A Sportsman's Notebook
Page 32
“But let me introduce my best friend,” began Lupikhin suddenly, in a sharp voice, seizing the sugary gentleman by the arm. “Don’t resist, Kiril Selifanich,” he added. “We’re not going to eat you. Yes,” he continued, while the embarrassed Kiril bowed as awkwardly as if his stomach was falling off, “let me introduce this remarkable gentleman. He enjoyed excellent health until the age of fifty, then suddenly had the idea of treating his eyes, as a result of which he lost one of them. Since then he has been treating his peasants—with the same fortunate results. And they of course are more devoted to him than ever.”
“There he goes,” murmured Kiril Selifanich, and burst out laughing.
“Carry on, my friend, just carry on,” repeated Lupikhin. “I’m awfully afraid you may be appointed a justice—you certainly will be, just you see. Well, of course, all the thinking will be done for you by the jurymen; but, even so, one’s got to be able to express a thought, even when it is someone else’s. Suppose the Governor calls—and asks why the judge is stammering; well, suppose they say, ‘It’s a case of paralysis.’ ‘Well, bleed him, then,’ the Governor will say. But in your position it is unseemly, you’re bound to agree.”
The sweet-looking gentleman was simply rocking.
“Just look at him laughing,” Lupikhin continued, with a vindictive glance at the quivering belly of Kiril Selifanich. “And why shouldn’t he,” he added, turning to me; “he’s well-fed, healthy, no children, peasants unmortgaged—under treatment from him, what’s more—and a wife who’s half-cracked.” Kiril turned slightly away as though he hadn’t quite heard, and went on guffawing away as before. “I’m laughing too, although my wife ran away with a surveyor.” He showed his teeth. “Didn’t you know? Of course, of course. She just went and ran off and left me a letter saying: ‘Dear Pyotr Petrovich, Forgive me; carried away by passion, I am departing with the friend of my heart.’ And the surveyor only got her by not cutting his nails and wearing tight-fitting trousers. You’re surprised? There’s an outspoken fellow, you’re thinking. Good heavens, yes! We steppe-folk always tell God’s own truth. But let’s go away over here. . . . Why should we stand beside this judge-to-be?”

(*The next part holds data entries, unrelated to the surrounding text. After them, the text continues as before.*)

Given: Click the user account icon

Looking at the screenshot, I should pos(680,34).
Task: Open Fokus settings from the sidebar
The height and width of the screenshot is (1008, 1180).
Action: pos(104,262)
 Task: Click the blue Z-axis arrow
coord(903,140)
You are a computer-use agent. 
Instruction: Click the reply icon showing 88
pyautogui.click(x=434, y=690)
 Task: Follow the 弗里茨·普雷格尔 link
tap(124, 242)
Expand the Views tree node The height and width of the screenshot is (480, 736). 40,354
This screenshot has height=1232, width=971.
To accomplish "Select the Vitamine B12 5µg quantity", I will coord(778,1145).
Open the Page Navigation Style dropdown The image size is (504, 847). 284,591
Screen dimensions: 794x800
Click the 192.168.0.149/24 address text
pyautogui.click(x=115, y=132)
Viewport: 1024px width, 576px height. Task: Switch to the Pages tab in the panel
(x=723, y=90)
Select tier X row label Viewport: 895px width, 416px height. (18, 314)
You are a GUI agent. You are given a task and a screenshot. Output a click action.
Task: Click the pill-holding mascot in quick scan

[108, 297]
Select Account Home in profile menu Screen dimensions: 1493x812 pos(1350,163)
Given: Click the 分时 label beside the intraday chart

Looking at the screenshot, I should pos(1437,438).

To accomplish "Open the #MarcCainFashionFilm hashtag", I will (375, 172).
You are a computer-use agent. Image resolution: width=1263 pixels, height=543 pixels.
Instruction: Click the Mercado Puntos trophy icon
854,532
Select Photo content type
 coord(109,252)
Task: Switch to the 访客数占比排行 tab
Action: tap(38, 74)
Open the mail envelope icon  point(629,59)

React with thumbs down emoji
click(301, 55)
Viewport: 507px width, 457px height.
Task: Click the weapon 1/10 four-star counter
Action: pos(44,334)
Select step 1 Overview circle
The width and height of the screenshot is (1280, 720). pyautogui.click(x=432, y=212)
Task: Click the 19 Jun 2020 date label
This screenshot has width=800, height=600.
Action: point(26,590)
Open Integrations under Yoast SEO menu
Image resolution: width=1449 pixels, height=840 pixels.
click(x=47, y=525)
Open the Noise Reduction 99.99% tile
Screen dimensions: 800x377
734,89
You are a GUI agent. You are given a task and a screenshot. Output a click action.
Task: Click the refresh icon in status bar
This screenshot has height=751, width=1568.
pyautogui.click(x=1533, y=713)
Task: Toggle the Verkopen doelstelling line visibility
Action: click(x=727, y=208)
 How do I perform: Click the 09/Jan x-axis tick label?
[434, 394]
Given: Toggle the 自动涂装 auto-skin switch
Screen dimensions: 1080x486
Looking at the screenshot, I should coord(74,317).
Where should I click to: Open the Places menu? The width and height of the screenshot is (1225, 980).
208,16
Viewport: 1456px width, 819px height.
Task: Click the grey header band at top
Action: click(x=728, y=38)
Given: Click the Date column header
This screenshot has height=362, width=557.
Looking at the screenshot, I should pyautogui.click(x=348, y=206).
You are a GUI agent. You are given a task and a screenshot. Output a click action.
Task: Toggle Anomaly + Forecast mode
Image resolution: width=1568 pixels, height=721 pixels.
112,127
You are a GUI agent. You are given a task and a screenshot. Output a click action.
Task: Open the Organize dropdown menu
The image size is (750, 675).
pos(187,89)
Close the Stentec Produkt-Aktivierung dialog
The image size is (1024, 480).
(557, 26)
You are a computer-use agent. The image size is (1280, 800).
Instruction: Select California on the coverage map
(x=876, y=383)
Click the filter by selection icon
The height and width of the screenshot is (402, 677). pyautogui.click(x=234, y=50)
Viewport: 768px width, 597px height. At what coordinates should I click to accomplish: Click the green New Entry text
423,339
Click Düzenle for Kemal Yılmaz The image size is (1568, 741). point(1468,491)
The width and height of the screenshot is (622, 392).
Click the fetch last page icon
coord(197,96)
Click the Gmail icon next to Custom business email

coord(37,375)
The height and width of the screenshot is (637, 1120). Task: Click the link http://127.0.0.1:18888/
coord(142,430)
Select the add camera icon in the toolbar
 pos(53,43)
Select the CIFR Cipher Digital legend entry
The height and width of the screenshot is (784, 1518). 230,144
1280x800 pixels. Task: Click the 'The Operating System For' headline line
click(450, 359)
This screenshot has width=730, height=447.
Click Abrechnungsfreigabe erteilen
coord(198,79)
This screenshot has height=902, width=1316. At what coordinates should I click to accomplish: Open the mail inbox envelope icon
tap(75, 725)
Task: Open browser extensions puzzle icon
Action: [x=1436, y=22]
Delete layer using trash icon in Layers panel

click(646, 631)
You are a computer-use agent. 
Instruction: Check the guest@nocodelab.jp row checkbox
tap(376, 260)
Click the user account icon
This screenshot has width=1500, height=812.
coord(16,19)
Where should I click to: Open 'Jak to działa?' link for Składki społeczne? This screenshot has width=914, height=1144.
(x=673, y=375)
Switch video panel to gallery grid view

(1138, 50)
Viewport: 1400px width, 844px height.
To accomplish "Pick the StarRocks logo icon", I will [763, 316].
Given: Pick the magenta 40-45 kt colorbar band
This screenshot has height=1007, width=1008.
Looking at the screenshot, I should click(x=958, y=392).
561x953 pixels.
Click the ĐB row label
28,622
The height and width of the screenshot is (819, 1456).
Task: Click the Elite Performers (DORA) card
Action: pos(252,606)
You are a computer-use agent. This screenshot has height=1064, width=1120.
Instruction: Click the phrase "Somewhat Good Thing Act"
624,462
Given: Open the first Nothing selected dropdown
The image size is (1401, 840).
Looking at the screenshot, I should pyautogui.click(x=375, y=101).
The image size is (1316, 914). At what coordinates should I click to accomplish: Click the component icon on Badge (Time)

He took my arm and we went over to a window.
“I pass hereabouts as a wit,” he told me in the course of conversation, “but don’t you believe it, I’m just an ill-natured fellow roaring aloud; that’s why I’m so free and easy about it. And why should I stand on ceremony, if it comes to that? I don’t care a farthing for anyone’s opinion; I’ve no axe to grind; I’m an ill-natured fellow—and what of it? At least an ill-natured fellow stands in no need of wit. But you’ll never believe how refreshing it is . . . Well, for instance, take our host! What makes him run, I ask you—and keep on glancing at the time, smiling, sweating, looking important, and starving us to death? What is there so wonderful about a Personage? Look, he’s started running again—tripped up, too, just look.”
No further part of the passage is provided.